• PROMPT: A line qualifies if it holds the string "each". Copy every qualifying line from the records.

• EXTRACTED RECORDS:
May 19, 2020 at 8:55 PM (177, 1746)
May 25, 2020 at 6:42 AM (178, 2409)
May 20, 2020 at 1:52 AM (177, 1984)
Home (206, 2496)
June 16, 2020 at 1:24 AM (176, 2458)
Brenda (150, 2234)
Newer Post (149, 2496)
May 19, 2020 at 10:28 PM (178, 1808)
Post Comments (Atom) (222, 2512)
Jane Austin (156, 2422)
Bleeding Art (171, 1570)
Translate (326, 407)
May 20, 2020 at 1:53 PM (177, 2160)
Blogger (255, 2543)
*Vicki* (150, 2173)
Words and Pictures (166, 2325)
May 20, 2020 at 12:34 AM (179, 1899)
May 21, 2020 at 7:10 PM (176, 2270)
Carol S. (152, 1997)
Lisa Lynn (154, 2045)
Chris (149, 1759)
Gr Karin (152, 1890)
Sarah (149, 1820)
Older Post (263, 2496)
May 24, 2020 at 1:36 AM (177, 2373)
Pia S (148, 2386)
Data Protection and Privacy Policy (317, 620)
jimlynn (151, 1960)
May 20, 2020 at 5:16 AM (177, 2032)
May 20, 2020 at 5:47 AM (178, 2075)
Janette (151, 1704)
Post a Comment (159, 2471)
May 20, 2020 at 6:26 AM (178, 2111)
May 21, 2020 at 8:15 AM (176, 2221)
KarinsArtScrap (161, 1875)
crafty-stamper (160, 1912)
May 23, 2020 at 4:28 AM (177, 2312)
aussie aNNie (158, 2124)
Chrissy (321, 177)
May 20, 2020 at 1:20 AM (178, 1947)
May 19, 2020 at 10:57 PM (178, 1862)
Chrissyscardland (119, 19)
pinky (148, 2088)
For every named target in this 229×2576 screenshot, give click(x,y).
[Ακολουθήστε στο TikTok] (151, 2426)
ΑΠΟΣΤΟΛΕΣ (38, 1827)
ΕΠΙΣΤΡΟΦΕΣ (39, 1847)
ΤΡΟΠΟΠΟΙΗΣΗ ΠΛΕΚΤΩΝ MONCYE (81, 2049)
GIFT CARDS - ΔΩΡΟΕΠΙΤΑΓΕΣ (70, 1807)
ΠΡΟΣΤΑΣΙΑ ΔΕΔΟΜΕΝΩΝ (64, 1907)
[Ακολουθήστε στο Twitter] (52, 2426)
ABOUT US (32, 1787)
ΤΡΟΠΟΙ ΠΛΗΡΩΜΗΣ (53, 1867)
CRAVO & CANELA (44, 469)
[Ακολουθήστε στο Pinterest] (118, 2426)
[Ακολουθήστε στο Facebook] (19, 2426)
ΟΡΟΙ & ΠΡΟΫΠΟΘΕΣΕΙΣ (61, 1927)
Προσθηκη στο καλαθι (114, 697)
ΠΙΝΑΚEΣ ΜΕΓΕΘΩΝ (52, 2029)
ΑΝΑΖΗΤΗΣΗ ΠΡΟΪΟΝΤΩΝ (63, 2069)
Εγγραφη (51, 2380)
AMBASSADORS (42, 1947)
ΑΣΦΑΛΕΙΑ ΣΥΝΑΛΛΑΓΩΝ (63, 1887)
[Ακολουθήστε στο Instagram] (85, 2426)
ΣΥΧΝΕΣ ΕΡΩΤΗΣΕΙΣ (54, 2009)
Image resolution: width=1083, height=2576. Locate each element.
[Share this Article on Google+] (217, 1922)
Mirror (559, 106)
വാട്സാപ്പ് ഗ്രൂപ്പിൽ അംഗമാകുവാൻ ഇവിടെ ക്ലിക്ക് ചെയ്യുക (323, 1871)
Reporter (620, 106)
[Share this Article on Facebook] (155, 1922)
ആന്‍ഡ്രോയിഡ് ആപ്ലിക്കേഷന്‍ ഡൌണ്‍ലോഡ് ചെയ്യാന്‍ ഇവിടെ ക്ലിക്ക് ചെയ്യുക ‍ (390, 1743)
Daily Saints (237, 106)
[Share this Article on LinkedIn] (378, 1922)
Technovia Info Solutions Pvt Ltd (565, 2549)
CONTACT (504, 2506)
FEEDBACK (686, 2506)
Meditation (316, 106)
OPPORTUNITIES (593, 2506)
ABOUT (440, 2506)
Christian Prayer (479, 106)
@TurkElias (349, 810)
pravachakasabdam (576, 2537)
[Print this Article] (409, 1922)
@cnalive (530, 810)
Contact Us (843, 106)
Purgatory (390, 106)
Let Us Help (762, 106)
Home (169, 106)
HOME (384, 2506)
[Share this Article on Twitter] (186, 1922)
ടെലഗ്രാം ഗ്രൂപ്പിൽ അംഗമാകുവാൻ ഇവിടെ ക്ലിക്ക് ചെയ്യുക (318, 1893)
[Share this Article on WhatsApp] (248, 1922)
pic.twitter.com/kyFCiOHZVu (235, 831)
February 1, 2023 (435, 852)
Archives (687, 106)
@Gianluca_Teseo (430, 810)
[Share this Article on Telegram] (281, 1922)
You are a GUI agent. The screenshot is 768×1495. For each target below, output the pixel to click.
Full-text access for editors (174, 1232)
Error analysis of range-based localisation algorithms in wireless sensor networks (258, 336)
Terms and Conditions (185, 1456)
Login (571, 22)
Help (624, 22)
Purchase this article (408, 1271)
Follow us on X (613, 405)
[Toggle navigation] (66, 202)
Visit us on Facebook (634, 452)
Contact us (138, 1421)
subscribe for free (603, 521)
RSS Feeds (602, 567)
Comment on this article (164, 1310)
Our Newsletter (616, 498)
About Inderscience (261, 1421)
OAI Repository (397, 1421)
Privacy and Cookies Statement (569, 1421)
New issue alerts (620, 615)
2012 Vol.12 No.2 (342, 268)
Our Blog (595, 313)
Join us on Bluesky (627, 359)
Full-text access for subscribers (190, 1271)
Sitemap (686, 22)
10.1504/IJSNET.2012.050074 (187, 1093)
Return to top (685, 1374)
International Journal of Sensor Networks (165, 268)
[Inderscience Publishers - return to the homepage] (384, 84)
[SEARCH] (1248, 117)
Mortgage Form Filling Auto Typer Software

• SOLUTION TO THE EXERCISE:
Image resolution: width=1083, height=2576. Locate each element.
You are a GUI agent. The screenshot is 768×1495. For each target below, output the pixel to click.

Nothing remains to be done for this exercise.